What to produce: Each line of the entries, from the first to the line containing "Tap the Paytm", is to be transcribed exactly as it stands; include no other lines.

(Stored records)
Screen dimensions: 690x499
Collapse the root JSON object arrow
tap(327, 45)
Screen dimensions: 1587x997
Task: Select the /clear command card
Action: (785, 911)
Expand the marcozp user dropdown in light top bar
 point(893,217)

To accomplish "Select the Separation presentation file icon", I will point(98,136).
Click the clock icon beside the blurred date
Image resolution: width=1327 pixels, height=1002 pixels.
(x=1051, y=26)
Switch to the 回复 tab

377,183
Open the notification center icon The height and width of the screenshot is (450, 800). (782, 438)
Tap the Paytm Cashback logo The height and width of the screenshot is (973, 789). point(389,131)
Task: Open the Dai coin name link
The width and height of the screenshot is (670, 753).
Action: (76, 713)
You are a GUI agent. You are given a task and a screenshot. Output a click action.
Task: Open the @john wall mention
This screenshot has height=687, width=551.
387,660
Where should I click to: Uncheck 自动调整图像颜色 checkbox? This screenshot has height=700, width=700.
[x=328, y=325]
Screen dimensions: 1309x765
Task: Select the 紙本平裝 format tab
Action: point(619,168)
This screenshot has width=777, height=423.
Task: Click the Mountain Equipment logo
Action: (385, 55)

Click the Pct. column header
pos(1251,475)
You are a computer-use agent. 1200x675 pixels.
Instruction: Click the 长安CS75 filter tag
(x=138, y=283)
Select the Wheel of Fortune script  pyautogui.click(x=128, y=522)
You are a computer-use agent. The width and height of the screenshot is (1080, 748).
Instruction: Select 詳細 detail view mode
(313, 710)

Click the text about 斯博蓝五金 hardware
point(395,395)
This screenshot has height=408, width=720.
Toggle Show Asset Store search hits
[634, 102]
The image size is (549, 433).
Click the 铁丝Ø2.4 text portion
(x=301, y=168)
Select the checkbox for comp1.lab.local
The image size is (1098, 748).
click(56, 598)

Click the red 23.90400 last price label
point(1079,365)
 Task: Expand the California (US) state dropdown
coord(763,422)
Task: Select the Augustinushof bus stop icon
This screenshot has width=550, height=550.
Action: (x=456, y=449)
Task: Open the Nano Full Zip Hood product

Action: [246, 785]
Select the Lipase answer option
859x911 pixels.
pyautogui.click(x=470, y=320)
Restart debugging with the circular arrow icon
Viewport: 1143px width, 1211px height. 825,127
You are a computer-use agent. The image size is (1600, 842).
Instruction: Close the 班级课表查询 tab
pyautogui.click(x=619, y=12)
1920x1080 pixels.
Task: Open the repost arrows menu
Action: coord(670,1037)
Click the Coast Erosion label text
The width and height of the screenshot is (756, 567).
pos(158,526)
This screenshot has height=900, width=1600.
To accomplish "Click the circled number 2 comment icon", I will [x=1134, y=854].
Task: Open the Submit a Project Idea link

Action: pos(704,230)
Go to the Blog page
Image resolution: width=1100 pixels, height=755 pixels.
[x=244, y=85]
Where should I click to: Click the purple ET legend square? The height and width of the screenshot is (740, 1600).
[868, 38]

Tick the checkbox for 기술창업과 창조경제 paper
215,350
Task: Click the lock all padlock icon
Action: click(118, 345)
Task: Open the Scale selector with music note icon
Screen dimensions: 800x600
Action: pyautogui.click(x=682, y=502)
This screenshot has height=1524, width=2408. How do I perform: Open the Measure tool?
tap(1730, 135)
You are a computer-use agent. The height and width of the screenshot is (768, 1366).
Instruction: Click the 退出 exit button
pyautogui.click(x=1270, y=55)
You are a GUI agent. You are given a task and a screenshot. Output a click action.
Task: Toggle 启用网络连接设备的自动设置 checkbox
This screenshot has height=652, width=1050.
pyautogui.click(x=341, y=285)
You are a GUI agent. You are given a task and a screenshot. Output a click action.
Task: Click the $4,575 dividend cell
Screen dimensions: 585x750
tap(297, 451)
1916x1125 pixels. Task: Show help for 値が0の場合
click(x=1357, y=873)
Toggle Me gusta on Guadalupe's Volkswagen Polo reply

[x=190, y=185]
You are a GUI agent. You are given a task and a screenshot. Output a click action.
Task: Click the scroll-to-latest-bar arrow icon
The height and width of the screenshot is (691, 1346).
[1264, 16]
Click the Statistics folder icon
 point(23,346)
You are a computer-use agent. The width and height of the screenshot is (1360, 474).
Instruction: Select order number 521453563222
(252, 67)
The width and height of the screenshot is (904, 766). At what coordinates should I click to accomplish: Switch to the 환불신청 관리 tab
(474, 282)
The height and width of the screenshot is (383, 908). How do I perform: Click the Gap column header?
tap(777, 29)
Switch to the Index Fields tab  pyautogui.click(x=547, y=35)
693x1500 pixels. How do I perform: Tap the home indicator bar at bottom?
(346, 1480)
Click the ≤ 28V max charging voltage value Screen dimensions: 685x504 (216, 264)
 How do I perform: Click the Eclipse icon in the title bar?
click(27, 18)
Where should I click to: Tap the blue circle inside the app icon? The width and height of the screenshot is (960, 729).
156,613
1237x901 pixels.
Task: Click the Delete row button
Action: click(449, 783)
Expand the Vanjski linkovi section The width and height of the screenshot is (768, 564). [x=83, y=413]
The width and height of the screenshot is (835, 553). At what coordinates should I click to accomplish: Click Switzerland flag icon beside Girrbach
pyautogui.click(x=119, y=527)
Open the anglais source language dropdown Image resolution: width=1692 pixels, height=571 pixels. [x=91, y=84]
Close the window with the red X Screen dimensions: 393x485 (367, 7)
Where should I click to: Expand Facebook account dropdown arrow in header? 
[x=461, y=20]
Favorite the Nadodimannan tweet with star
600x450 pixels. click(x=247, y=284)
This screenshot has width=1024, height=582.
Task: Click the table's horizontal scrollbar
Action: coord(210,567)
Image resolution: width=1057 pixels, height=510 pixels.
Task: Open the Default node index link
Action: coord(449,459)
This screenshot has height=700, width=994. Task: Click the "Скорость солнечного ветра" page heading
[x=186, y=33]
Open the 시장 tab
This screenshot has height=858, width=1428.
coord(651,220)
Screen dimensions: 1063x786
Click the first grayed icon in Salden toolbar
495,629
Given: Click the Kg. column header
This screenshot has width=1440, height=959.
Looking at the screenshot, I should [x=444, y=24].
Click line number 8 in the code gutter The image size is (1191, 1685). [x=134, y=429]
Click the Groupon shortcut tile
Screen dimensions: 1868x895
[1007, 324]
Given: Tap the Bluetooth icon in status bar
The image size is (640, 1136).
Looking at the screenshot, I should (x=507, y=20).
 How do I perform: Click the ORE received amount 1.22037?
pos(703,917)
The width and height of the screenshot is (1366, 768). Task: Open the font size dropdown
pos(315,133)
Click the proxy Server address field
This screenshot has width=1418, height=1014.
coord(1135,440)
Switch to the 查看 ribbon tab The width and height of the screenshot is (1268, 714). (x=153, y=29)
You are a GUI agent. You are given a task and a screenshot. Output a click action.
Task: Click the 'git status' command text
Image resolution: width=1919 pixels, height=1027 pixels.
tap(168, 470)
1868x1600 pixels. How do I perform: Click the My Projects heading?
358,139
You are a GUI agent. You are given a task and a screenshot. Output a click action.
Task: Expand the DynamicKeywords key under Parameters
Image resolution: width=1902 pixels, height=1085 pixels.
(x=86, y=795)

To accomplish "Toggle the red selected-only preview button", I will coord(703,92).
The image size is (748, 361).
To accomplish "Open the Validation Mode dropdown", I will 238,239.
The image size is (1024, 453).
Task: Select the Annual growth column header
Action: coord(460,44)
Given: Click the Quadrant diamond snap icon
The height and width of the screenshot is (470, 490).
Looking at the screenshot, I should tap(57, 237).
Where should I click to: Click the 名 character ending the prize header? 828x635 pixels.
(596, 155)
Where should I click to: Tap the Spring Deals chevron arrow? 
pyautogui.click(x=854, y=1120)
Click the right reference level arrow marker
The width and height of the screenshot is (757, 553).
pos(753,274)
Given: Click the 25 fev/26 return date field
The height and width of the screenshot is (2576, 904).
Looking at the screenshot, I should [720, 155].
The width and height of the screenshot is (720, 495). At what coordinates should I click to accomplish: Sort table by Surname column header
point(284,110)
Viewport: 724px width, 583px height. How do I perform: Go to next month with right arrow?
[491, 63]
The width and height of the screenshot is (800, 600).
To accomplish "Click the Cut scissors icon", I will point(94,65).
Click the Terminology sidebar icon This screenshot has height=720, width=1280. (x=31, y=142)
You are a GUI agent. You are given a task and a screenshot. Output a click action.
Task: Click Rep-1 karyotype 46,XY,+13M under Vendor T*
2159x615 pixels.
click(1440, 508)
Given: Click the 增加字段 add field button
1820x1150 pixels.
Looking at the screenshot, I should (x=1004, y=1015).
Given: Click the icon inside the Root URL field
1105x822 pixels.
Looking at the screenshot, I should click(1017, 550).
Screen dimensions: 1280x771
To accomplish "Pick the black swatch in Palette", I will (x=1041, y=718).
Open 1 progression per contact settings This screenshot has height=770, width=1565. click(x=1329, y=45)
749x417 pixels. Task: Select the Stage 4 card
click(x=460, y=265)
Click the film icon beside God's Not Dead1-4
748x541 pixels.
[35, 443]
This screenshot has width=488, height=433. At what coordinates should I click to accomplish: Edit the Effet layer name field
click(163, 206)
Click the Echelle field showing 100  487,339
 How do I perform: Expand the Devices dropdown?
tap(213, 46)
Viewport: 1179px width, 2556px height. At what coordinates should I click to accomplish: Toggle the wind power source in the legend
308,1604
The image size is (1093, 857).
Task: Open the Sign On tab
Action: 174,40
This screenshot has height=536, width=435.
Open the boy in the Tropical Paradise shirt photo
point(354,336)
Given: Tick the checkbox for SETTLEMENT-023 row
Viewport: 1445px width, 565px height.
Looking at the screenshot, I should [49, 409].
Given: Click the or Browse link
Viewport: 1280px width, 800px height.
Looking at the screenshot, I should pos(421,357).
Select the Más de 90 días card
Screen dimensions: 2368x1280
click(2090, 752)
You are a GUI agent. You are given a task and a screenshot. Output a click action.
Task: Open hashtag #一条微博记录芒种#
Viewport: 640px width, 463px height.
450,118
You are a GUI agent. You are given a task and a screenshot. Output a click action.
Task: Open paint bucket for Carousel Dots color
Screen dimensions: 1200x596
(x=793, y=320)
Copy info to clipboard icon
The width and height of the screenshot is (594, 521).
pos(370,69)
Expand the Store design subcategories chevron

Response:
Screen dimensions: 690x499
Collapse the root JSON object arrow
tap(327, 45)
Screen dimensions: 1587x997
Task: Select the /clear command card
Action: (785, 911)
Expand the marcozp user dropdown in light top bar
 point(893,217)

To accomplish "Select the Separation presentation file icon", I will point(98,136).
Click the clock icon beside the blurred date
Image resolution: width=1327 pixels, height=1002 pixels.
(x=1051, y=26)
Switch to the 回复 tab

377,183
Open the notification center icon The height and width of the screenshot is (450, 800). (782, 438)
Tap the Paytm Cashback logo The height and width of the screenshot is (973, 789). point(389,131)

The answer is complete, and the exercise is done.